__Work order__. Using the data below, return every line that holds the word "computer".

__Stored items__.
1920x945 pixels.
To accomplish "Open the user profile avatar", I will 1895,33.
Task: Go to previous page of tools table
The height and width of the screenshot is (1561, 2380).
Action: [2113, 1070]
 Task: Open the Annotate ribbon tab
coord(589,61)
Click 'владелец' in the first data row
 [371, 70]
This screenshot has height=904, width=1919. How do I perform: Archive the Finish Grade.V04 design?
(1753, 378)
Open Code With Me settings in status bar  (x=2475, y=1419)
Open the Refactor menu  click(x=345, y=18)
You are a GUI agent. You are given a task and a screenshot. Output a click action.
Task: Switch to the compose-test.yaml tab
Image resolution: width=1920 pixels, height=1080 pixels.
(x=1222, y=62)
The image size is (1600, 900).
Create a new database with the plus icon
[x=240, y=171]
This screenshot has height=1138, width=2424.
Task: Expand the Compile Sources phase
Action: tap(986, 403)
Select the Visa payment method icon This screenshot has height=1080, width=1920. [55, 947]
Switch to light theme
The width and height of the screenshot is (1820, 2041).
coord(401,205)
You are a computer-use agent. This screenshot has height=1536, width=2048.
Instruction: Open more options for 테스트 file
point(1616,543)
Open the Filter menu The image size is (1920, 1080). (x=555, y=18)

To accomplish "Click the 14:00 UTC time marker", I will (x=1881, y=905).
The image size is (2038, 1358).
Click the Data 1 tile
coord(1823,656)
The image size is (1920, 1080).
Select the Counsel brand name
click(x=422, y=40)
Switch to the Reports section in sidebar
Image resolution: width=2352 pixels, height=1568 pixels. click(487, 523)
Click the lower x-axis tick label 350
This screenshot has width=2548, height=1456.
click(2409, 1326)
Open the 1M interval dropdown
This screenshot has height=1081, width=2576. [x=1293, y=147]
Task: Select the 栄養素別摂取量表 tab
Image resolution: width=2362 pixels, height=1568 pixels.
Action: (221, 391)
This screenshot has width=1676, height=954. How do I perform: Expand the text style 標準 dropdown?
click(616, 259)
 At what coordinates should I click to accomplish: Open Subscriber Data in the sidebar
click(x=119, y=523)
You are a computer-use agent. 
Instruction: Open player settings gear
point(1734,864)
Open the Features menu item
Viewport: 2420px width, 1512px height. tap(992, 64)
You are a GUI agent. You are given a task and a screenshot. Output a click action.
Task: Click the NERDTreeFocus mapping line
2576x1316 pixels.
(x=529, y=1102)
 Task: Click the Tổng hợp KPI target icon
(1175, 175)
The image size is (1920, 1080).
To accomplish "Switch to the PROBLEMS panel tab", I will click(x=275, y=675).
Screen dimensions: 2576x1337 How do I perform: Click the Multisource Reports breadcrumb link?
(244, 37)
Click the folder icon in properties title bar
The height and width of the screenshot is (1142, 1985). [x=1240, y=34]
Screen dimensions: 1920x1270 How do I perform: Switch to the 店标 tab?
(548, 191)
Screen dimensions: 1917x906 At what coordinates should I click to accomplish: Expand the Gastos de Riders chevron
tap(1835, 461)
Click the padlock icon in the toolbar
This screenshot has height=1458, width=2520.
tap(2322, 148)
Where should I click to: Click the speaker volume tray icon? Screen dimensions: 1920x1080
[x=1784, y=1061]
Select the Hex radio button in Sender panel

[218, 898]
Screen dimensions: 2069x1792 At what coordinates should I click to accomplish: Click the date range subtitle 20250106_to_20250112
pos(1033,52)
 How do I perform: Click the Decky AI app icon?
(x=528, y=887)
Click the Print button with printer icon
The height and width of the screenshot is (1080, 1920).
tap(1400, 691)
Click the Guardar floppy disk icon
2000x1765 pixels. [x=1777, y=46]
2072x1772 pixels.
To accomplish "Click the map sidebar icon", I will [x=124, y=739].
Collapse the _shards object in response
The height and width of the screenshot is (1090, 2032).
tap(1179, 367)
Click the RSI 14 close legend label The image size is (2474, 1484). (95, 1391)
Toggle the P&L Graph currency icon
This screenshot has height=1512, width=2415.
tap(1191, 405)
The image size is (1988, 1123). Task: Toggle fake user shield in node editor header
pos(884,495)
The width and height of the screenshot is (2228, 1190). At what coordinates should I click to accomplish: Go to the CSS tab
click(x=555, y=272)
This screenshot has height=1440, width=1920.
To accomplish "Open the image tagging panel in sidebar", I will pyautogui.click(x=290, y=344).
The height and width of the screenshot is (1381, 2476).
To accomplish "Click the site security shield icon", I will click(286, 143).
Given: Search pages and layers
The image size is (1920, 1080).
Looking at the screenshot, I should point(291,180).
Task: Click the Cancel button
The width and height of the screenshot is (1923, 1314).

__Your response__.
You are a computer-use agent. This screenshot has height=1536, width=2048.
You are a computer-use agent. 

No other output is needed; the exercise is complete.